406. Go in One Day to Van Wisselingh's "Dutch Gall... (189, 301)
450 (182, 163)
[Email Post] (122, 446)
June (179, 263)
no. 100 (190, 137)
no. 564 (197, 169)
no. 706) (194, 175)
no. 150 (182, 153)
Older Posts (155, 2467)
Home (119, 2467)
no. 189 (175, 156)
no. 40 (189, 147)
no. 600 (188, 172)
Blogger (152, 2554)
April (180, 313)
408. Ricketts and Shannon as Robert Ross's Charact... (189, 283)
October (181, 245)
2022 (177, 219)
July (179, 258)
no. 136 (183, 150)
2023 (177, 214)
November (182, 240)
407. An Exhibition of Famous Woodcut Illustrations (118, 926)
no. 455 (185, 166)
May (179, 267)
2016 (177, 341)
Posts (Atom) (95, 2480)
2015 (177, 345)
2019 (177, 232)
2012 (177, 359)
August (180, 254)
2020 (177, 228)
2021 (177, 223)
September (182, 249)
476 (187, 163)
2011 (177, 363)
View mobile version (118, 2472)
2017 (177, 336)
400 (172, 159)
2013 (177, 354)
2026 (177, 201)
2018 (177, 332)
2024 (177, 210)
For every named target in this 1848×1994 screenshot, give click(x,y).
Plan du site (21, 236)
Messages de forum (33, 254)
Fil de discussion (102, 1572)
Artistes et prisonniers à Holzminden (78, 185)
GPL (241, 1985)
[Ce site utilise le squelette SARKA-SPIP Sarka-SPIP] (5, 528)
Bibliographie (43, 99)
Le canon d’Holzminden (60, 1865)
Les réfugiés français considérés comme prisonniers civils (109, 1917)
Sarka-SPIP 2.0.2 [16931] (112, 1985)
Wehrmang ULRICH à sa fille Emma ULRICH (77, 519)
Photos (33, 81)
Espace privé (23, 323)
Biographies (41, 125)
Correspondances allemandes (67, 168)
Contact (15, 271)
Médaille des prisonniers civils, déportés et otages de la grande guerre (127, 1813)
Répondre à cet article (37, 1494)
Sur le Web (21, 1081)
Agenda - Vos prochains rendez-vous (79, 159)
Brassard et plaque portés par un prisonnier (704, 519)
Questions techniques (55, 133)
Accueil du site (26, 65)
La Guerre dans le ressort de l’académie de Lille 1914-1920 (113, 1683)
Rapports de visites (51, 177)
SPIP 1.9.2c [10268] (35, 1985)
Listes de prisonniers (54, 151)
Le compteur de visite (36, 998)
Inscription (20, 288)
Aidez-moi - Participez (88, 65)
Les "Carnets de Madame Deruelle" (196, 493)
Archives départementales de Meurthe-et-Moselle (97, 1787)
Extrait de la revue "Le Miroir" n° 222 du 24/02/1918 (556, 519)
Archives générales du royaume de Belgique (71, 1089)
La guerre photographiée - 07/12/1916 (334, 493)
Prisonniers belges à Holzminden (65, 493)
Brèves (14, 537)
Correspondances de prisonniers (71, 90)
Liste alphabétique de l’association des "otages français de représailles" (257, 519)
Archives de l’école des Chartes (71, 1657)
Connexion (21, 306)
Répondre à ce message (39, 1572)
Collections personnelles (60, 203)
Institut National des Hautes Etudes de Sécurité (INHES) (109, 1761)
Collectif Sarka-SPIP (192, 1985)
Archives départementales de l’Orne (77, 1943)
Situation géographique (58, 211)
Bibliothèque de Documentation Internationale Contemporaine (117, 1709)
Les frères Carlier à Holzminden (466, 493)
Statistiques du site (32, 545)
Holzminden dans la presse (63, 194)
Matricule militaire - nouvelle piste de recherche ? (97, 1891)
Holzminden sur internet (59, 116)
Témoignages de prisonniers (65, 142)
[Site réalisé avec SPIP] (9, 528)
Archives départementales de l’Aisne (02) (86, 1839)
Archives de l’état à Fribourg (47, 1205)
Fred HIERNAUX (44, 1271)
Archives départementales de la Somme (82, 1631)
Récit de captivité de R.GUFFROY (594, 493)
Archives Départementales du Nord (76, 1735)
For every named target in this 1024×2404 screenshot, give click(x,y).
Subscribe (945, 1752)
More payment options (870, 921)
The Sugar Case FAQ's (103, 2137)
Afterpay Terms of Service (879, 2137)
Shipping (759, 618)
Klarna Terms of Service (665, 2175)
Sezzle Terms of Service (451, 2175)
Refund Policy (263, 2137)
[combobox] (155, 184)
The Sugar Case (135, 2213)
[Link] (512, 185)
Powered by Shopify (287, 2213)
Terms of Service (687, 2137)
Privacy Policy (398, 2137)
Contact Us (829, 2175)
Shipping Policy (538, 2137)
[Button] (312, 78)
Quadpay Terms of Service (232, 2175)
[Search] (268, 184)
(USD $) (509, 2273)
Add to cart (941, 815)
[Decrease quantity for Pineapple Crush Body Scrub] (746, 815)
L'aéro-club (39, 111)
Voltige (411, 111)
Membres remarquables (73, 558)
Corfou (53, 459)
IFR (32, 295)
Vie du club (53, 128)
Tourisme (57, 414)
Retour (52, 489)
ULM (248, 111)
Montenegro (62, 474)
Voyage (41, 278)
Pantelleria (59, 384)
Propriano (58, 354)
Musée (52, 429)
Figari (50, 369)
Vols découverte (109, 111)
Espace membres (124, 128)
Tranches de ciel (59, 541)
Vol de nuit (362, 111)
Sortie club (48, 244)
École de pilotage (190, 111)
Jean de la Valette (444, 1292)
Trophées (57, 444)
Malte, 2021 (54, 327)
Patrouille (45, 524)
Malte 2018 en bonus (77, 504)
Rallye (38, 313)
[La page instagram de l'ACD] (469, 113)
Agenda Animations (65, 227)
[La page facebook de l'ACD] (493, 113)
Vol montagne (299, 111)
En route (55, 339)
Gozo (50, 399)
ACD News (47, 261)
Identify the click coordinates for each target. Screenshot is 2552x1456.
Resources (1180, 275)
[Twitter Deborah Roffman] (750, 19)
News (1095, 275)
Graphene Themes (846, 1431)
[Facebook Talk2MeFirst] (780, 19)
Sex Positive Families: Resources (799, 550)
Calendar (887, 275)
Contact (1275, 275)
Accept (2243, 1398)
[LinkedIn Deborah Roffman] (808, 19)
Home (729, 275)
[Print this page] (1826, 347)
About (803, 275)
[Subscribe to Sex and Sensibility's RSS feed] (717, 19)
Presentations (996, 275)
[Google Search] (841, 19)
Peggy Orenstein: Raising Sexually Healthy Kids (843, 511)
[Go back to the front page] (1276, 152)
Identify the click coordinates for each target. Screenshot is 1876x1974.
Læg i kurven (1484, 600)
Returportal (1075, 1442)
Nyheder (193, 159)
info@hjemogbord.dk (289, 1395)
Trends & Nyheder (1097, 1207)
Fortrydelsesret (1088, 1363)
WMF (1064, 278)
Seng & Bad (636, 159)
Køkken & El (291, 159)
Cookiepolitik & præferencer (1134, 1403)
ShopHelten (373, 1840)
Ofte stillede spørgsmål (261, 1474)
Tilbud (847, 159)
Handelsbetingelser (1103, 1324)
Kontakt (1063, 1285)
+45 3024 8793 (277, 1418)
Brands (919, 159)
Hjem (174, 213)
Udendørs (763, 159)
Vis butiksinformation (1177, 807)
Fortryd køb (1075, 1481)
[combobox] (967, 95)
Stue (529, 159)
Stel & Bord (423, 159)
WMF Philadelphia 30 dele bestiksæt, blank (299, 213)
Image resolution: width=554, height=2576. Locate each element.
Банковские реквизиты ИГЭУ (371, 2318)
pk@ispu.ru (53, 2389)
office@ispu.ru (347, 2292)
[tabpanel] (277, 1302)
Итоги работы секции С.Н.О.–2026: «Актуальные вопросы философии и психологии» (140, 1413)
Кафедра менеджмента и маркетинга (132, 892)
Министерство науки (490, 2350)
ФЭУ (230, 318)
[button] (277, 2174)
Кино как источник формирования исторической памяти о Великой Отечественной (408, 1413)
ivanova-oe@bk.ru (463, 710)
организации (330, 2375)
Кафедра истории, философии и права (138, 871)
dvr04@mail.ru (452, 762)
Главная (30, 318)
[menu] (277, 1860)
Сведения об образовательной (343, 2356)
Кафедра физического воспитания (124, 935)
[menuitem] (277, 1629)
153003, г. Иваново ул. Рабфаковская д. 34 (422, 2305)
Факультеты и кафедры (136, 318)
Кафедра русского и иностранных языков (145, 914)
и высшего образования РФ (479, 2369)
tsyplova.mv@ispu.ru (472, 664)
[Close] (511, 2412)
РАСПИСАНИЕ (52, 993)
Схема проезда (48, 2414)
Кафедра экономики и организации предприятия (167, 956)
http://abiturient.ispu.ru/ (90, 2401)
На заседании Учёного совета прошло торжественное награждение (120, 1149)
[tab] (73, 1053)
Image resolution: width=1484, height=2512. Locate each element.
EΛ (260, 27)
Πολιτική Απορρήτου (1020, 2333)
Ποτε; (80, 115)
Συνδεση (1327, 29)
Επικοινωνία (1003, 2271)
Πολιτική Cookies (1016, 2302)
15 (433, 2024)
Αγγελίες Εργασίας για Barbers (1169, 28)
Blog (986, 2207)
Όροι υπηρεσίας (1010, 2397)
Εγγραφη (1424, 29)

┄┄┄┄┄┄

### Your instructions
In the data above, which lines lie between the line with "News (1095, 275)" and the line with "[Go back to the front page] (1276, 152)", inclusive? Print those lines exactly and nothing else.

### Written answer
News (1095, 275)
Graphene Themes (846, 1431)
[Facebook Talk2MeFirst] (780, 19)
Sex Positive Families: Resources (799, 550)
Calendar (887, 275)
Contact (1275, 275)
Accept (2243, 1398)
[LinkedIn Deborah Roffman] (808, 19)
Home (729, 275)
[Print this page] (1826, 347)
About (803, 275)
[Subscribe to Sex and Sensibility's RSS feed] (717, 19)
Presentations (996, 275)
[Google Search] (841, 19)
Peggy Orenstein: Raising Sexually Healthy Kids (843, 511)
[Go back to the front page] (1276, 152)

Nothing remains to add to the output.